When, schools fail to acknowledge that individual differences in IQ are real, the system fails the people it's supposed to serve. You can see this in NCLB's assumption that everyone can meet age/grade level expectations or the idea that "everyone evens out by third grade." Society fails in this regard when we promote the idea that "most people should go to college."

Some people need more time to master material. When you push them too fast, they can't learn and get permanently behind. No wonder they can't pass the high-stakes tests. This is just my speculation, but I expect that people in this situation can't develop in ways that are critically important --- not too mention the fact that many probably shut down and learn less than they would have if they'd just been allowed to slow down.

Some people need less time to master material. When schools force them to go too slowly, the same problems are created.

Finally, not everyone is smart enough for college. And this is okay, just like the idea that not everyone can earn a varsity letter is okay. Everyone has different strengths and weaknesses.

Yet we have a myth that college is essential, so colleges have to offer easier courses for less-bright students. Many people go to college to earn an arbitrary credential (the BA) that is (wrongly) seen as a qualification for many jobs.

The result is indebted people with degrees who haven't learned how to think critically and who don't find jobs that excite them. I've seen studies recently saying that the number of hours spent studying in college has been declining since the 60s. This is hardly surprising if lot of people who aren't smart enough are in college. They don't have the ability. Many can't focus on English lit. for long, and many don't want to anyway. And besides, they're there for a credential and not out of curiosity or love of learning. This is not okay.

I wish we'd use our "you must go to college!" energy to help people find what they're good at and encourage them in those directions.
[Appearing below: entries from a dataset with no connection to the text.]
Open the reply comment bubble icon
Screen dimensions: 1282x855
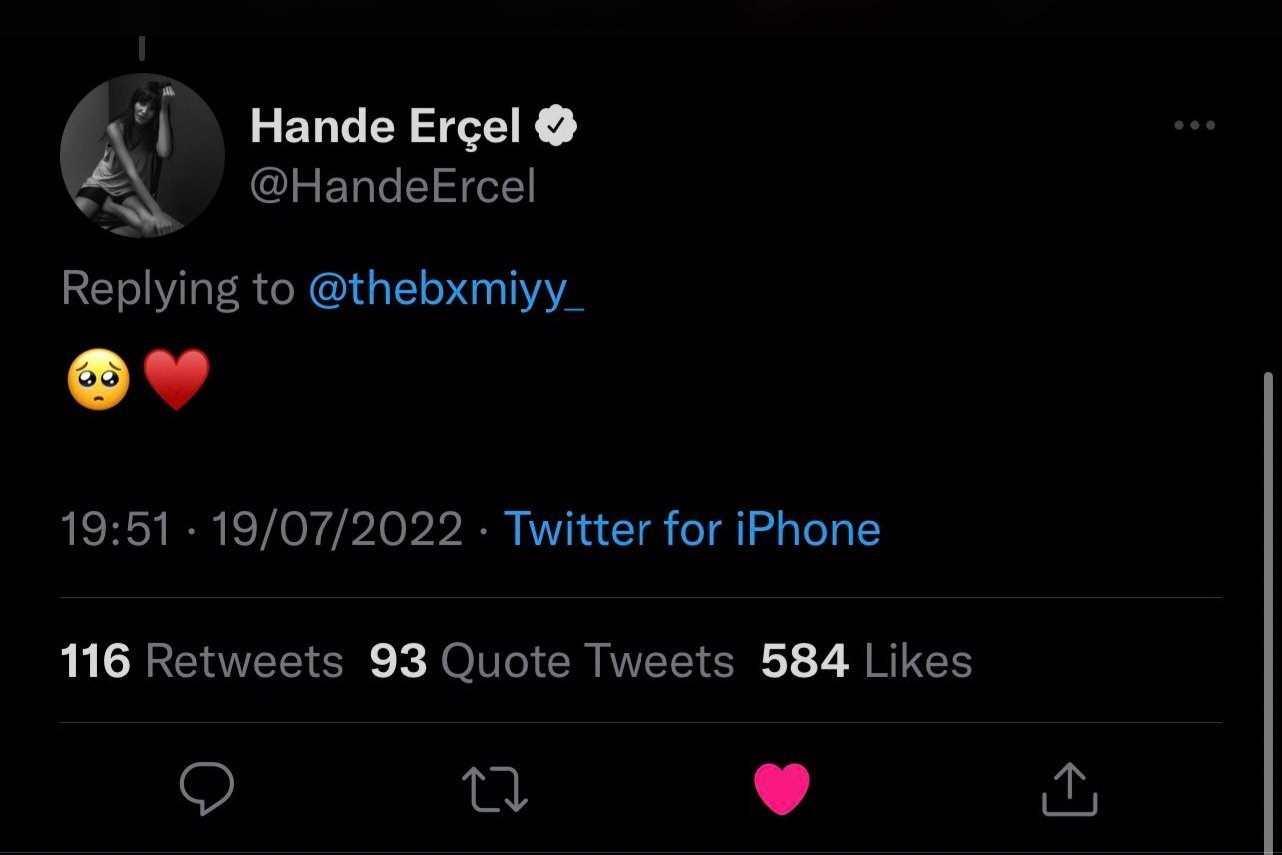(206, 790)
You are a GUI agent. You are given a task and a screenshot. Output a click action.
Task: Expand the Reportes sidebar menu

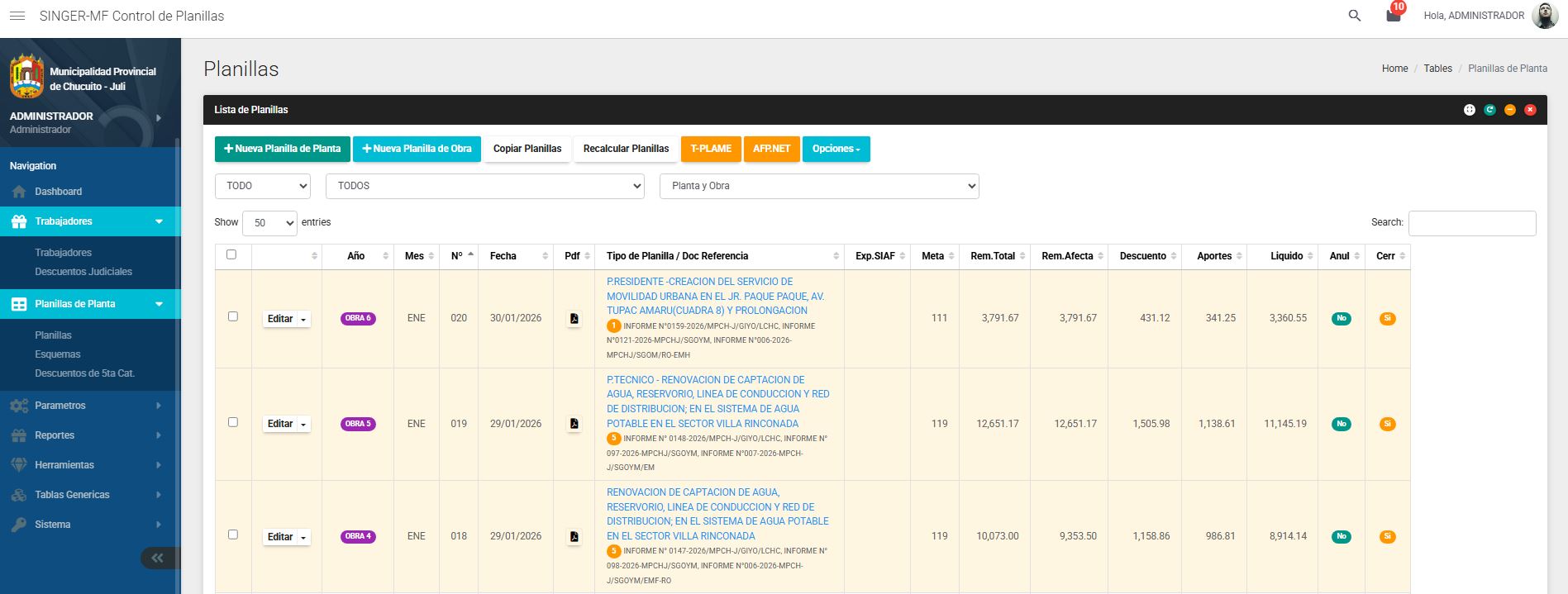(x=55, y=435)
I stand by my statements that the world needs electricians or plumbers far more than it needs more marketing managers or sales reps. smile

Posted By: Val Re: Gifted or Not? - 03/07/11 08:59 PM
Originally Posted by HowlerKarma
Ergo-- enriched environments lead to children who 'test better.'

The corollary to that idea is that hothousing is not the same as having a high IQ.
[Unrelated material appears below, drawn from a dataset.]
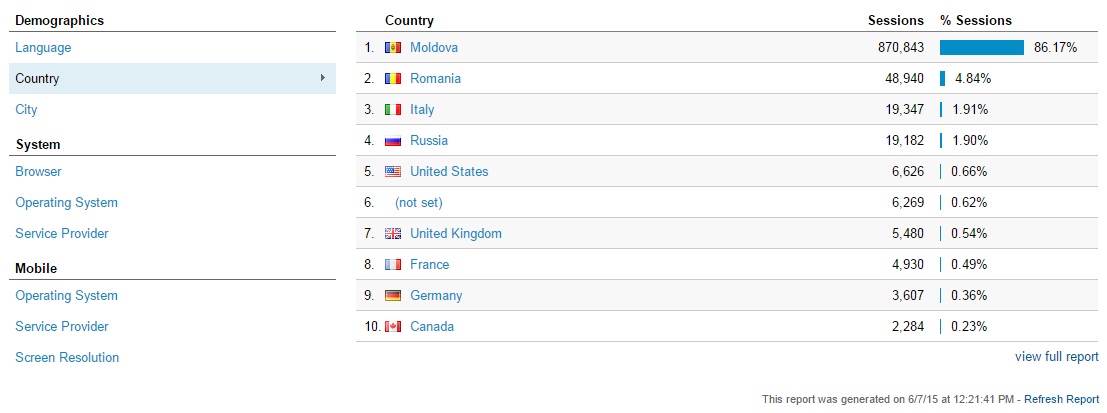
Task: Click the Canada flag icon
Action: pos(393,327)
Yes, yes: enriched environments are better in so many ways. But if you give everyone the same environment, there will still be differences in IQ, just like there are differences in height and ability to run fast. And that's okay! I'm not judging or saying anyone is better. I'm saying that differences exist.
Posted By: La Texican Re: Gifted or Not? - 03/07/11 09:04 PM
Val, you can't say that too many times. "you be you, let me be me, the only possibility I can see"- an old hippy rhyme
Ooh, ooh, maybe an iq test measures "a hunger for things scholarly", that explains better than "an aptitude test".
Posted By: Mark D. Re: Gifted or Not? - 03/07/11 09:26 PM
This thread looks like it has run its course, so I'll lock it for now. Please send me a private message if you have any questions.